Dataset items:
- - - - -
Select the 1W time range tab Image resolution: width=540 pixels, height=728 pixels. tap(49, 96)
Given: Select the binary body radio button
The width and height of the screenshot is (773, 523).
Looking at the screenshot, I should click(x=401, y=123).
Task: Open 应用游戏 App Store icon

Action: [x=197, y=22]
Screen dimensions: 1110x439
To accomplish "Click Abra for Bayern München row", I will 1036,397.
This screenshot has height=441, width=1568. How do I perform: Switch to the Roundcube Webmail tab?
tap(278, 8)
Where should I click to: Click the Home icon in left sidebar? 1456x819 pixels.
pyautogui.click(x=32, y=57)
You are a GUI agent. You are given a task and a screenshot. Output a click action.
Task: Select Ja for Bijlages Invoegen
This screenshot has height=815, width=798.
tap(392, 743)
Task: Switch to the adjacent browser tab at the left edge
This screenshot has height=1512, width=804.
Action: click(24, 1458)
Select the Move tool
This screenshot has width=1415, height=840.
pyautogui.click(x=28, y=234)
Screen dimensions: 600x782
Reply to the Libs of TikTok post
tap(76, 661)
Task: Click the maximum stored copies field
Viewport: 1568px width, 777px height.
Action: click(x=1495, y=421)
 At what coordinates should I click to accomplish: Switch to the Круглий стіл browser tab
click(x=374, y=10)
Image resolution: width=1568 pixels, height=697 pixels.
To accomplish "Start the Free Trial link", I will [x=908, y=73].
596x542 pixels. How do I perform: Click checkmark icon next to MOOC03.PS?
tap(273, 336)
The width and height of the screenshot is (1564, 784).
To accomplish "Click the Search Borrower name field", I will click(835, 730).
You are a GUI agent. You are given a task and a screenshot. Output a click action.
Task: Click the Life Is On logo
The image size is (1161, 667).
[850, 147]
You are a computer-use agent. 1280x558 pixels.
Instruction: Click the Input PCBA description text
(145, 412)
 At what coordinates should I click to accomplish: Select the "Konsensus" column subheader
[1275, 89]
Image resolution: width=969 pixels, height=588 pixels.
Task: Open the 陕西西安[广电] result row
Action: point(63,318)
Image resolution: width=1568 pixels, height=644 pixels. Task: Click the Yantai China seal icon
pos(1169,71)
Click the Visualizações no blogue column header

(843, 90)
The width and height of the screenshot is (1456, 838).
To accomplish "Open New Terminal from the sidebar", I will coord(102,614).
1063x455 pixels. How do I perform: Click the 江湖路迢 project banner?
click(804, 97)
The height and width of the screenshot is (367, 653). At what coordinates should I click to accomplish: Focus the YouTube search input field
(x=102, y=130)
- - - - -
- [What to do]
Please return a copy of each line in the entries that has the string "will".

- [Result of this task]
To accomplish "Click Abra for Bayern München row", I will 1036,397.
To accomplish "Start the Free Trial link", I will [x=908, y=73].
To accomplish "Click the Search Borrower name field", I will click(835, 730).
To accomplish "Open New Terminal from the sidebar", I will coord(102,614).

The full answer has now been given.